Si prepara l’ingresso del Kosovo nell’Unione europea. Oggi, giovedì 15 dicembre 2022, il Kosovo ha presentato la domanda ufficiale. L’ha fatto anche se una buona parte di Stati che compongono l’Ue non riconoscono il Kosovo stesso: quest’ultima è una cosa mai vista e surreale.
Tuttavia la presidente della Commissione europea, Ursula von der Leyen, ha già spalancato la porta dell’Ue davanti al Kosovo con un discorso tenuto durante una visita a Pristina, la capitale, poche settimane fa. Il posto del Kosovo è all’interno dell’Unione europea, ha affermato.
La domanda ufficiale di ingresso del Kosovo nell’Ue si inquadra nella crescente tensione fra Kosovo e Serbia, dalla quale il Kosovo stesso si è unilateralmente staccato nel 2008. I due Stati sono nati dalla dissoluzione della Jugoslavia e dalle guerre nei Balcani.
La Serbia è l’unica in Europa schierata a fianco della Russia anziché degli Stati Uniti. Il Kosovo invece nei fatti può essere considerato una sorta di protettorato di Nato e Ue. Fra l’altro, l’euro è la sua moneta. Ma soprattutto il Kosovo è una versione in sedicesimo di quell’Ucraina che l’Ue aiuta finanziarmente e militarmente contro la Russia. Non a caso nell’Ue stanno entrando altri tre Stati che incorporano conflitti con la Russia: la stessa Ucraina, la Moldova e la Georgia.
In Kosovo, la lingua e l’appartenenza culturale maggioritaria fanno riferimento all’Albania: tuttavia il Paese comprende una sorta di Donbass, cioè un territorio – il Kosovo settentrionale – linguisticamente, culturalmente e politicamente più vicino alla Serbia filorussa. Invece il Kosovo di lingua e cultura albanese è filo occidentale e filo europeo.
Per molti anni la tensione fra kosovari gravitanti sull’Albania e kosovari gravitanti sulla Serbia, se c’era, viaggiava sottotraccia. Negli ultimi tempi, che guarda caso coincidono grossomodo con la guerra in Ucraina, il Paese che vuole entrare nell’Ue è diventato una pentola a pressione.
Da giorni infatti i serbi del Kosovo settentrionale sono letteralmente sulle barricate. Nonostante le perentorie richieste di sgomberare, le barricate sono sempre lì.
La ragione delle barricate è l’arresto di un kosovaro di etnia serba accusato di coinvolgimento negli attacchi a posti della polizia kosovaro-albanese.
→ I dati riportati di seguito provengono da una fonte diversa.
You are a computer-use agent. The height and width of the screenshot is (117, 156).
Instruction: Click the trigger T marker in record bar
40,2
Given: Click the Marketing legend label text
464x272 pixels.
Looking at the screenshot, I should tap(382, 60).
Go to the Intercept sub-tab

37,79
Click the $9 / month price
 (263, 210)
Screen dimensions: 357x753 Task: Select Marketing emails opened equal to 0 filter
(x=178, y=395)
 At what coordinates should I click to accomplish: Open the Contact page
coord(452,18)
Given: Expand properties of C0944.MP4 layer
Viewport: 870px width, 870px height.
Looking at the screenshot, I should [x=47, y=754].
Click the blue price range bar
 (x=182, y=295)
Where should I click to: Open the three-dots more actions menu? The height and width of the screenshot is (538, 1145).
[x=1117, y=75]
L’antipasto delle barricate è stata la diatriba fra Serbia e Kosovo a proposito delle auto che nel Kosovo settentrionale circolano con targa serba. Era una diatriba in sé surreale, data l’apparente banalità del contendere. Dietro però c’era la sostanza. C’erano cioè due baricentri situati su altrettante galassie diverse che ultimamente sono entrate in rotta di collisione.
Anche l’arresto del kosovaro di etnia serba sarebbe una questione in sé risolvibile senza fare le barricate. E invece sembra di essere tornati nei Balcani del 1914, dai quali scaturì la scintilla che incendiò la Prima guerra mondiale. Ora il Kosovo è come una bomba pronta a scoppiare in faccia alla Serbia.
Però cinque Stati che fanno parte dell’Ue non hanno riconosciuto l’indipendenza di quello stesso Kosovo che ora bussa alle porte dell’Ue per portarvi il suo potenziale esplosivo. Si tratta di Grecia, Romania, Cipro, Slovacchia e Spagna. Quest’ultima ha grosse grane con le aspirazioni separatiste della Catalogna. L’autoproclamata indipendenza unilaterale del Kosovo dalla Serbia è un boccone troppo grosso e troppo indigesto da trangugiare.
Però Bruxelles somministrerà prevedibilmente a Madrid il Maalox, e se non basta anche un bel cicchetto di amaro Jägermeister. E la Spagna ingoierà il rospo chiamato Kosovo.
Durante la presidenza von der Leyen, l’Ue sta infatti subendo una sorta di mutazione genetica. Costituiva fondamentalmente un trattato commerciale, pur se con abbondanti e pervasive superfetazioni; è diventata la testa di cuoio degli interessi statunitensi in Europa. Ora il probabile ingresso del Kosovo nell’Unione europea è un altro passo in questa direzione.